▶ [Enunciado A]
Responda às perguntas sobre o texto sobre «Yoro», uma por linha:
(i) Quem fez a tradução portuguesa de «Yoro»?
(ii) Em que edição do Correntes D'Escrita esteve Perezagua?
(iii) No trecho entre aspas no fim, que hora marcavam todos os relógios parados?
▶ [Enunciado B] Prossiga o texto sobre «Yoro» a partir do ponto em que termina.

▶ [Texto dado]
▶

Este é um livro que trabalha entre os contornos dos célebres versos de Rilke na primeira das Elegias de Duíno: "o belo apenas é/ o começo do terrível, que só a custo podemos suportar,/ e se tanto o admiramos é porque ele, impassível, desdenha/ destruir-nos. Todo o Anjo é terrível." Um romance onde a ironia, os modelos de frieza, distância e até sarcasmo, tão próprios da literatura desvairada que dá por pós-modernista, não têm lugar. "Yoro", que conta em português com uma excelente tradução de Cristina Rodriguez e Artur Guerra, é uma leitura árdua, que bate de frente com a nossa indiferença perante os desastres de um mundo que aprendeu a viver paredes-meias com a indignidade absoluta. Como notava Maria José Obiol, no "El País", esta é uma obra que "ilustra o que significa deserção humanitária".

Ao mesmo tempo, Perezagua mostra-se consciente de que os temas que explora podem tornar-se sufocantes, correndo o risco de certas passagens ferirem demasiado a sensibilidade do leitor. Mas é por isso que a linha que sustenta o romance é uma história de amor, uma ligação consoladora, que se ergue do desespero e acaba por restituir sentido, e fazer pensar na dobra dos versos de Nemésio sobre os de Rilke: "Anjos são os terríveis/ Modos de Deus connosco;/ Nós, as suas possíveis/ Transparências a fosco."

A dor é um nome sem fim neste romance, mas chamá-lo significa despertar para a necessidade do bem, os gestos menores, os detalhes que negligenciamos, e que nestas páginas terríveis assumem uma importância decisiva, satisfazem o desejo de consolação. Perezagua foi uma presença discreta, atenciosa, uma das raras aparições que emprestou à 18.ª edição do Correntes D'Escrita o proveito quanto à fama que usa de festival internacional de literatura. Mas são tantos os escritores, tanta a azáfama, que poucos terão tido a oportunidade de conhecê-la um pouco. "Yoro" será publicado nos EUA no início de 2018, talvez então fique claro como passou entre nós uma das mais espantosas vozes reveladas já neste século.

 


“Após o lançamento, o Enola Gay iniciou a manobra de escape, dando uma volta de 155 graus para Noroeste. A tripulação pôs os óculos escuros enquanto esperava o impacto da onda expansiva, que os alcançou um minuto depois, quando já estavam a nova milhas de distância. Para mim, os dados foram muito menos preciso. Não sabia quanto tempo estivera inconsciente, nem quando saíra da escola. Lembrava-me de que os relógios que ia vendo estavam todos parados na mesma hora: 8h16. Mas não conseguia perceber como encontrara o hospital. Talvez alguém que eu também não recordava me tivesse levado. As semanas seguintes passei amontoada com outros feridos, também são imprecisas. Mais tarde, soube-se que, naqueles primeiros dias, havia apenas um médico para cada três mil vítimas. Embora, na altura, não o soubesse, tinha queimaduras em 70% do corpo.

◀

▶ [Informação fornecida]
▶

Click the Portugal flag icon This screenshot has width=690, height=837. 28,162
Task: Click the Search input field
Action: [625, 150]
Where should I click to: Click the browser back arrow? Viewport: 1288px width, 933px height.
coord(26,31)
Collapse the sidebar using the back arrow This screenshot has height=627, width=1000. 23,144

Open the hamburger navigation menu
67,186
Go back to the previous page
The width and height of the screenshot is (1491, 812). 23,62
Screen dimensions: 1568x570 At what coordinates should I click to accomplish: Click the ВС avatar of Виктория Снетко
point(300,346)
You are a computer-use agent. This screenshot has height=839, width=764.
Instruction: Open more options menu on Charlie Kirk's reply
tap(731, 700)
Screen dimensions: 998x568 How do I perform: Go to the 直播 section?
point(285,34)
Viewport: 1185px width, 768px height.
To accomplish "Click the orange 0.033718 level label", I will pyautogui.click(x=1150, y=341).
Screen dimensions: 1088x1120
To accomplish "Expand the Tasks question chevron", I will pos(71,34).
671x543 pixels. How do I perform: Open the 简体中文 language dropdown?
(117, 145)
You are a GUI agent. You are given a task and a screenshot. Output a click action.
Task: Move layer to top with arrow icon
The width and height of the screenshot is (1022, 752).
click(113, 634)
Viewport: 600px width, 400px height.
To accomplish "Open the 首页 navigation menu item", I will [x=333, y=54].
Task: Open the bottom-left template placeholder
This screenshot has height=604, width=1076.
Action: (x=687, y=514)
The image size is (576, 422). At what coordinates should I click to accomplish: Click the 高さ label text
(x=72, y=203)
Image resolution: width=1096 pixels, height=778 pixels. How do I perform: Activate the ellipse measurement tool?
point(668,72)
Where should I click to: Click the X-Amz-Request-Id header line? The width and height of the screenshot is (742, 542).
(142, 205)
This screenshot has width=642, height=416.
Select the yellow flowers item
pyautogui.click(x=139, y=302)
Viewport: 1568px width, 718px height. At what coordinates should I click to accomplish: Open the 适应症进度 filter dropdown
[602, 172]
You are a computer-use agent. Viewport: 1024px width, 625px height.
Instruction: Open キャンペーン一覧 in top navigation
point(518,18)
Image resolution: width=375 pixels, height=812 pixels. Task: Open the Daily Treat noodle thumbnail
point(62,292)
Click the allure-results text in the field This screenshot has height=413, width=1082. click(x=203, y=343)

◀

▶ [Resposta do exercício A]
(i) Cristina Rodriguez e Artur Guerra.
(ii) Na 18.ª edição.
(iii) 8h16.

▶ [Resposta do exercício B]
Alguns dias depois, os meus olhos colaram-se. Não conseguia abri-los. Pensei que tinha ficado cega. Não havia medicamentos, nem remédios para as dores, e estas eram atrozes. O único remédio que me davam era a mudança de posição. De vez em quando, alguém chegava e movia-me. Mas as dores eram tão intensas que, quando me viravam, eu não sabia se me punham de barriga para cima ou para baixo. Todo o corpo me ardia por todo o lado e nada podia aumentar a minha dor; por isso, o peito, o ventre, os joelhos, eram a mesma chapa ardente que as costas, as nádegas, a parte posterior das pernas. Sentia que havia perdido o meu relevo, que, empurradas pela dor, a minha parte da frente e a minha parte de trás se tinham juntado até fazerem de mim uma chapa plana de incandescência uniforme. Soube que começara a recuperar no primeiro dia em que senti a humidade da minha urina. Então, fui capaz de deduzir qual era a minha posição. Se a urina escorria para baixo, eu estava de barriga para cima. Se saía para fazer directamente uma poça, estava de barriga para baixo. Quando me limparam os olhos, consegui abri-los e, quando a dor diminuiu o suficiente para me permitir fazer alguns movimentos, ergui a cabeça e vi-me toda em carne viva, descobrindo que, embora conservasse as formas em todas as minhas extremidades, havia uma massa disforme e irreconhecível que ia do meu baixo-ventre até às virilhas. O inchaço era tão grande que, apesar de, naquele momento, não poder ter a certeza, tudo parecia indicar que a sanha da bomba havia arremetido principalmente contra o meu sexo.”